**Goal of the exercise**
Starting at the line that contains "Task: Click the Help question mark icon", return every line through the end of the data exactly, without pictures.
START The input
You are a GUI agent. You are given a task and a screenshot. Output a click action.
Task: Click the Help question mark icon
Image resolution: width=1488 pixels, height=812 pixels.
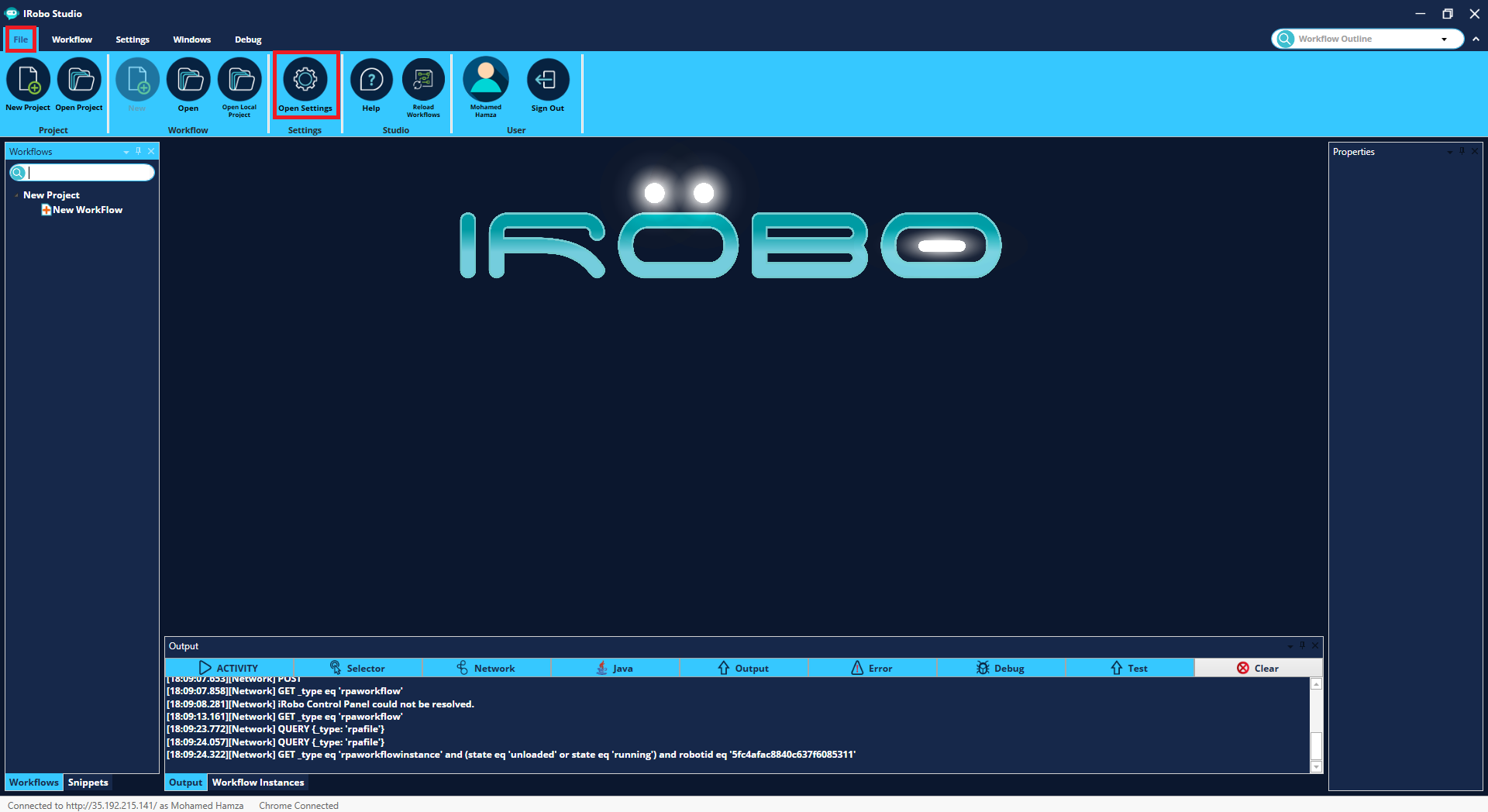click(x=371, y=80)
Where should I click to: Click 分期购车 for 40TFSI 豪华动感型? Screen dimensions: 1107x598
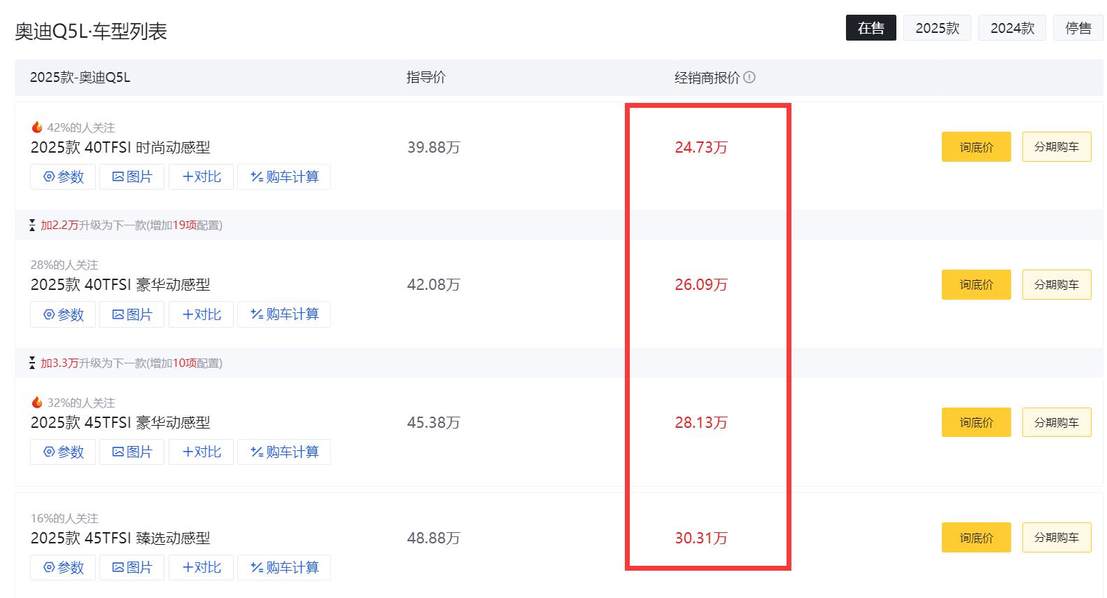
END The input
**Task response**
Task: Click the Help question mark icon
Image resolution: width=1488 pixels, height=812 pixels.
click(x=371, y=80)
Where should I click to: Click 分期购车 for 40TFSI 豪华动感型? Screen dimensions: 1107x598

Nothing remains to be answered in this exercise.